527. The language of Article 16(4) is very clear. It enables the State to make a “provision” for the reservation of appointments to the posts. The provision may be made either by an Act of legislature or by rule or regulation made under such Act or in the absence of both, by executive order. Executive order is no less a law under Article 13(3) which defines law to include, among other things, order, by-laws and notifications. The provisions of reservation under Article 16(4) being relatable to the recruitment and conditions of service under the State, they are also covered by Article 309 of the Constitution. Article 309 expressly provides that unit provision in that behalf is made by or under an Act of the appropriate legislature, the rules regulating the recruitment and conditions of service of persons appointed to Services under the Union or a State may be regulated by rules made by the President or the Governor as the case may be. Further, wherever the Constitution requires that the provisions may be made only by an Act of the legislature, the Constitution has in express terms stated so. For example, the provisions of Article 16(3) speak of the Parliament making a law, unlike the provisions of Article 16 (4) which permit the State to make “any provision”. Similarly, Articles 302, 304 and 307 require a law to be enacted by the Parliament or a State legislature as the case may be on the subjects concerned. Those are but some of the provisions in the Constitution, to illustrate the point.

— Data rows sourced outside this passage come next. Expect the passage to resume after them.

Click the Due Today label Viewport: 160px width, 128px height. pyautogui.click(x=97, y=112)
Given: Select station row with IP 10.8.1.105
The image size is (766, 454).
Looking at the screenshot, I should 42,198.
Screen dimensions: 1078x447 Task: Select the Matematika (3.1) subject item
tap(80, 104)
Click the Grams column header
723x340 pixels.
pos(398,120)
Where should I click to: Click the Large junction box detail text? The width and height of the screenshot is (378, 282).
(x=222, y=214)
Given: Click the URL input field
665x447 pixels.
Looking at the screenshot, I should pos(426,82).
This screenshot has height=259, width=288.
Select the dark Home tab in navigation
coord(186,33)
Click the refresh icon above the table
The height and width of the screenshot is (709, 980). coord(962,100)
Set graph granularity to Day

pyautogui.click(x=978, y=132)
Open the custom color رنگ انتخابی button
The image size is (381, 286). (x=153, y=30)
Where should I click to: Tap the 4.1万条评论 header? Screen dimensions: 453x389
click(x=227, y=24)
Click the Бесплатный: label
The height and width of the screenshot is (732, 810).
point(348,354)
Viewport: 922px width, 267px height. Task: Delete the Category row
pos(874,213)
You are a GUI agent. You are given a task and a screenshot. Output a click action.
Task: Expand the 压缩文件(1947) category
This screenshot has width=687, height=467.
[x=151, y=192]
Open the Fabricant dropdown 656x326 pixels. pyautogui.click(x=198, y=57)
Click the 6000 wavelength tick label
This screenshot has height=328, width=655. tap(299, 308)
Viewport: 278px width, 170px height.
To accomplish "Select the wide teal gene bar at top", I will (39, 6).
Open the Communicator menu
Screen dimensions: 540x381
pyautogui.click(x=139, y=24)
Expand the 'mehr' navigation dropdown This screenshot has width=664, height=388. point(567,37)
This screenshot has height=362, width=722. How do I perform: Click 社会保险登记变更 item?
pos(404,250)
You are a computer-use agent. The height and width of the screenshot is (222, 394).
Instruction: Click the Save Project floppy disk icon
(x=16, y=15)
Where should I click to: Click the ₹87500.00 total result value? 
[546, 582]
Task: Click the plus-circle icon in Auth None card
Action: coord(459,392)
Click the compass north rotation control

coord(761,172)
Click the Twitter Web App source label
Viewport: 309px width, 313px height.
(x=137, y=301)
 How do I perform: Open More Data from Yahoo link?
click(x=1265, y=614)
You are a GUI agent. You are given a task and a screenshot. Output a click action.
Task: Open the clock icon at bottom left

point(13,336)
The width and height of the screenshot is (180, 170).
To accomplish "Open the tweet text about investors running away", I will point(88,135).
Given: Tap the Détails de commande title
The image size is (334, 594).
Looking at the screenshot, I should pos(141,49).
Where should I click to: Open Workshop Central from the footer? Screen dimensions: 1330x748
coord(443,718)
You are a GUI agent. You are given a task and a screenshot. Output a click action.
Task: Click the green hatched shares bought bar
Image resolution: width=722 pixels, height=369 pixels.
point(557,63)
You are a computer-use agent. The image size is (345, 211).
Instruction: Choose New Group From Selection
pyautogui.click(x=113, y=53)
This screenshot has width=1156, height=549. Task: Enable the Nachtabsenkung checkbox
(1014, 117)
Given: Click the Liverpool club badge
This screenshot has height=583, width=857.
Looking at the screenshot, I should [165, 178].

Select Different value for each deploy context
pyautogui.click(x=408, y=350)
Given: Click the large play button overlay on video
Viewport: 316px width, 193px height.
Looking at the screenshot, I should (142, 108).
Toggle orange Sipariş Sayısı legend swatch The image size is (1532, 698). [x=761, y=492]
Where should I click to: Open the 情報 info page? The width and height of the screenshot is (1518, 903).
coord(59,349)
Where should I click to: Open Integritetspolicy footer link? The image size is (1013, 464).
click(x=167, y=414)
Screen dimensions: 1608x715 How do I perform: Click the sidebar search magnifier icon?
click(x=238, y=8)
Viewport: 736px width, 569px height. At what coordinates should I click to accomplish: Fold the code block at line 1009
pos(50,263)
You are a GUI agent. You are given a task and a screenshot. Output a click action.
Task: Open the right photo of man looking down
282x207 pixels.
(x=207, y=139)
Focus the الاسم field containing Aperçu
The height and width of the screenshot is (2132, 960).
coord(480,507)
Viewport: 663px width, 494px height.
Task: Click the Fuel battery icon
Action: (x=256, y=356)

528. The impugned orders are no doubt neither enactments of the legislature nor rules or regulations made under any act of the legislature. They are also not rules made by the President under Article 309 of the Constitution. They are undoubtedly executive orders. It is not suggested that in the absence of an Act or rules, the Government cannot make provisions on the subject by executive orders nor is it contended that the impugned orders made in exercise of the executive powers, have transgressed the limits of legislative powers of the Parliament. What is contended by Shri Venugopal is that the power to make provisions on such vital subject must be shared with, and can only be exercised after due deliberations by, the Parliament. The contention, in essence, questions the method of exercising the power and not the absence of it. The method should be left to the discretion and the policy of the Government and the exigencies of the situation. It may be pointed out that, so far the reservations made by the Central Government in favour of the SCs/STs and the State Governments in favour of all backward classes, have been made by executive instructions, or by rules made under Article 309 of the Constitution. No reservations have been made by Acts of legislatures. There is, therefore, no illegality attached to the impugned orders merely because the Government instead of enacting 4 statute for the purpose, has chosen to make the provisions by executive orders. Such executive orders having been made under Article 73 of the Constitution have for their operation an equal efficacy as an Act of the Parliament or the rules made by the President under Article 309 of the Constitution.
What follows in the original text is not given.